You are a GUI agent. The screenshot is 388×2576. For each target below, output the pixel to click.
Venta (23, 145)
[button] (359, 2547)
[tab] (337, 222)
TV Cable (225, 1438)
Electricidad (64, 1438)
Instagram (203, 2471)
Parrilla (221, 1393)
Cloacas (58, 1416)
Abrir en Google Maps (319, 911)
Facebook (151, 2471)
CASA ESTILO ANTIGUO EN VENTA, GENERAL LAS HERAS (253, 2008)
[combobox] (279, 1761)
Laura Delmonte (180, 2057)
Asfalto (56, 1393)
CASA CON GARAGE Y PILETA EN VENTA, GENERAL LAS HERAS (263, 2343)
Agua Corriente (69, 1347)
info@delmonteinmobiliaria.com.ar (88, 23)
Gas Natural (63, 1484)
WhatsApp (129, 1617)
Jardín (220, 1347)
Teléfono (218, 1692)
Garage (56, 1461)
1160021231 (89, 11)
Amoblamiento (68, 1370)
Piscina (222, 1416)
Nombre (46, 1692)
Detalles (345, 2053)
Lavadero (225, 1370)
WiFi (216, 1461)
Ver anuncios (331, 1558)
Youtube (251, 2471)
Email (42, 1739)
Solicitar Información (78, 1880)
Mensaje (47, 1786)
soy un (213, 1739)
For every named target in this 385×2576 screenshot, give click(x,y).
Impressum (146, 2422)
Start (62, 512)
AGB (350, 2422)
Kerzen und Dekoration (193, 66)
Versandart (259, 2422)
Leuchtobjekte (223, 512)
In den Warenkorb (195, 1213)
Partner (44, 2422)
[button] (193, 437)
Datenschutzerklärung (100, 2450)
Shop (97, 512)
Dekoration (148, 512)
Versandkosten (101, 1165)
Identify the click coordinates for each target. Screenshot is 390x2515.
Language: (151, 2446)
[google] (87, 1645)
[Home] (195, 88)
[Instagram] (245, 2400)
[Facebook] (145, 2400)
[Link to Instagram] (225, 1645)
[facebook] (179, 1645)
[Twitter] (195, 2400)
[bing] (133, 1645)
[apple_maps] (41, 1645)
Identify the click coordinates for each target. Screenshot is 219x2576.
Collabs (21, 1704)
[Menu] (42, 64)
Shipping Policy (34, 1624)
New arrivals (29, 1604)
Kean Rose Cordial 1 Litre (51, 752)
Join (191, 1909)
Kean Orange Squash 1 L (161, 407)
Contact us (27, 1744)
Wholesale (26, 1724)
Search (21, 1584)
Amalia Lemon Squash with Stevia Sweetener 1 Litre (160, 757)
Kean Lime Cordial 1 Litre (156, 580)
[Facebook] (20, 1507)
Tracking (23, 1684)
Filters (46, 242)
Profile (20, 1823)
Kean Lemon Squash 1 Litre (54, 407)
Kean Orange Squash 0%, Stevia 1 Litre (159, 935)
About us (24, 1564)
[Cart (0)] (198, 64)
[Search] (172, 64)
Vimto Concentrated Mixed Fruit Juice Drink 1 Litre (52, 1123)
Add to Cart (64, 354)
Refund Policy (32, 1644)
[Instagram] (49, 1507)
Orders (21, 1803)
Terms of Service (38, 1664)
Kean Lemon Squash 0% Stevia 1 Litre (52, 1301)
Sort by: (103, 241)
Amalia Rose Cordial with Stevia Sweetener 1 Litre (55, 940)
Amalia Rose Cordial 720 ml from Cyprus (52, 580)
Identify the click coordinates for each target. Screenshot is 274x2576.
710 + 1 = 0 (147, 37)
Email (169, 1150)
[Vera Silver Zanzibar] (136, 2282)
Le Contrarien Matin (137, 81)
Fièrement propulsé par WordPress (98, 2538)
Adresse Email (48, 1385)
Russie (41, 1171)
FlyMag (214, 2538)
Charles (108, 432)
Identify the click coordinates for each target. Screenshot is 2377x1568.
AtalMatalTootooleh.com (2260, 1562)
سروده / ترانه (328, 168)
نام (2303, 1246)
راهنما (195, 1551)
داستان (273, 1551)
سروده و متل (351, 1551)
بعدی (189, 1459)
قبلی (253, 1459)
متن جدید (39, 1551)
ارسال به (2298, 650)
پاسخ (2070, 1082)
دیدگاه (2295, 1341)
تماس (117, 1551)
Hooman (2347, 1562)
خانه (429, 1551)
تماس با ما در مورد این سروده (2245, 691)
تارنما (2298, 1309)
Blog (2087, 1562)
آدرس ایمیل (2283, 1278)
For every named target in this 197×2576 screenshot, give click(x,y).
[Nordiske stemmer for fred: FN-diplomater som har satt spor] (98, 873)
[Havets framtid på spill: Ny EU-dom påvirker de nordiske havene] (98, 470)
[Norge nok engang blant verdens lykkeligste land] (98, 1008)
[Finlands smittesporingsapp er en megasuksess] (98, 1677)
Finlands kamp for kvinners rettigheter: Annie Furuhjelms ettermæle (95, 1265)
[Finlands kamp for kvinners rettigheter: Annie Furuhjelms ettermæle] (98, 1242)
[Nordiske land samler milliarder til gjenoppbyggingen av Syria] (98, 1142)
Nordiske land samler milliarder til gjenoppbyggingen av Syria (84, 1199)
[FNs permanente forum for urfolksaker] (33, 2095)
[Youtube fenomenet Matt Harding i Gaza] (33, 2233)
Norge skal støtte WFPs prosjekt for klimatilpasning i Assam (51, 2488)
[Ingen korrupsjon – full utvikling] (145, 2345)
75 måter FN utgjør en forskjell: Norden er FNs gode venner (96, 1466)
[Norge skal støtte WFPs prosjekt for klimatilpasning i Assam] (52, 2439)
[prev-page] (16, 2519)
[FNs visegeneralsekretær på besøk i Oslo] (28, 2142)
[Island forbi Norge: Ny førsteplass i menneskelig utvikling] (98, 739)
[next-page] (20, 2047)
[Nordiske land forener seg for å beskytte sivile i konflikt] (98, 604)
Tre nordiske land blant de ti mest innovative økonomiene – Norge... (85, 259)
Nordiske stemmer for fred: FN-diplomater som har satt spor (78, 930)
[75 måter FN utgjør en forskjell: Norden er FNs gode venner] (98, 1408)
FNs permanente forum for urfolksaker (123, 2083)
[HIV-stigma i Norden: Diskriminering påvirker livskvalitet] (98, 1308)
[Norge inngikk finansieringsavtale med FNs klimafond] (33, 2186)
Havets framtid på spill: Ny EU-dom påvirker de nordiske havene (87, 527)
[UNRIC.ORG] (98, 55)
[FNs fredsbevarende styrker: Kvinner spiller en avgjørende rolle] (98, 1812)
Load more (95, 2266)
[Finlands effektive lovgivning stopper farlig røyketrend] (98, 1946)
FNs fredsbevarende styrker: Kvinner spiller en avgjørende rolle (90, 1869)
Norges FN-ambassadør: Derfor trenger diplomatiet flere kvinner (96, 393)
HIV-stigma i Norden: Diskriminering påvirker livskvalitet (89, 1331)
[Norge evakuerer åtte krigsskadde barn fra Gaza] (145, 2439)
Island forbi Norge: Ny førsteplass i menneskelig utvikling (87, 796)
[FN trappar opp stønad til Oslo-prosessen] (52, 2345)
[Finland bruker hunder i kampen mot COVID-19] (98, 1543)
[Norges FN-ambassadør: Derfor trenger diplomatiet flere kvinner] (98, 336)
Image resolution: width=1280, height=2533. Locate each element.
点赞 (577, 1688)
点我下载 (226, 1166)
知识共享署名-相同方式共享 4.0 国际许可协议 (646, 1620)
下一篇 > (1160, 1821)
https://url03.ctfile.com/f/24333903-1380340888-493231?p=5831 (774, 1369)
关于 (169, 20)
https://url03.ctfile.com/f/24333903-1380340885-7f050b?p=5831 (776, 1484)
==============================
The lines to return are those in the material above that hold "havene".

§ **Result for this task**:
[Havets framtid på spill: Ny EU-dom påvirker de nordiske havene] (98, 470)
Havets framtid på spill: Ny EU-dom påvirker de nordiske havene (87, 527)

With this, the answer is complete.